The film Nights in Rodanthe is based upon a novel by bestselling author Nicholas Sparks. Sparks sets many of his novels in his home state of North Carolina: Message in a Bottle, The Last Song, Dear John, The Notebook. And so many of them have now been turned into movies (though The Notebook was relocated to South Carolina when it was filmed). Frankly, after seeing this I do not feel much urge to see any of the others. Let’s hope it was just a bad adaptation. 

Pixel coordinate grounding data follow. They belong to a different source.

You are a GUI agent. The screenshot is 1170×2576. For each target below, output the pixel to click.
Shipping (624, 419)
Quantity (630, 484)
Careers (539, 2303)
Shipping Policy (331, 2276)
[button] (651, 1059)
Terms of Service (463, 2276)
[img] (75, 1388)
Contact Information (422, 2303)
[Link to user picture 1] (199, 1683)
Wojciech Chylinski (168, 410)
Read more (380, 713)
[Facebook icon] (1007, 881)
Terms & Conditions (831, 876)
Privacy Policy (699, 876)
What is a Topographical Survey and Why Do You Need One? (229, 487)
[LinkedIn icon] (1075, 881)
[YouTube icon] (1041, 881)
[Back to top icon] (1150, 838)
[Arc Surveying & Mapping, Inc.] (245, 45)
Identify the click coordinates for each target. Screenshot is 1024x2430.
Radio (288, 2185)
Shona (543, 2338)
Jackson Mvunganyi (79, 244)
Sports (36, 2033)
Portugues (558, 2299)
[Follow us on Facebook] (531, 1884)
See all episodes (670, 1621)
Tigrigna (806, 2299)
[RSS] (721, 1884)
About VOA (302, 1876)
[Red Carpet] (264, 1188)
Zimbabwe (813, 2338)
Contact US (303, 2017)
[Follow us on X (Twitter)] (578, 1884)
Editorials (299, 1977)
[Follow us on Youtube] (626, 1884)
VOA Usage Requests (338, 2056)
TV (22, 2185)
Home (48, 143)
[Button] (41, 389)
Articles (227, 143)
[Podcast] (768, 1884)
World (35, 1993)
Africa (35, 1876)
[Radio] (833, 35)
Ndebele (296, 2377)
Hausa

What have I learnt about North Carolina?
The one strength of Nights in Rodanthe is its local colour. We travel from Raleigh (pronounced ‘Rar-lee’, not ‘Ralley’) to the coast, over by ferry to the sand spit islands. Here there is a community of salt-lashed fishermen and old timers, battered by never beaten by the area’s frequent hurricanes. They have joyous celebratory festivals when a storm passes, gorging on crabs on crckers and dancing on the piers to the music of double bass, fiddle, Jew’s harp and washboard. Or that is what the tale would have you believe. The islands are populated by wild horses, descendents of shipwreck survivors. There are legends about pirates like Edward Teach ('Blackbeard'). There are other superstitions held by by the locals too, like Jean’s great-grandmother, whose tales about spirits and tradition still resonate.

Can we go there?
Nights in Rodanthe was filmed in Rodanthe and North Topsail Beach. Both are on Hatteras Island in North Carolina’s Outer Banks. Paul and Adrienne dance on Rodanthe Pier. And Jean’s characterful bed and breakfast really exists. The building is called Serendipity and is a rental house. Shortly after the film was released the building was actually damaged in a storm. Its present owner paid for the entire building to be moved further south and further inland and plan to open it for business again, albeit without the tide sweeping around its piles. It should be pointed out that the interiors were filmed on sets, rather than in the building. However, the owners have announced that they intend to redesign the interior to resemble those seen on screen, so you too could give in to passion in the Blue Room. If that floats your boat.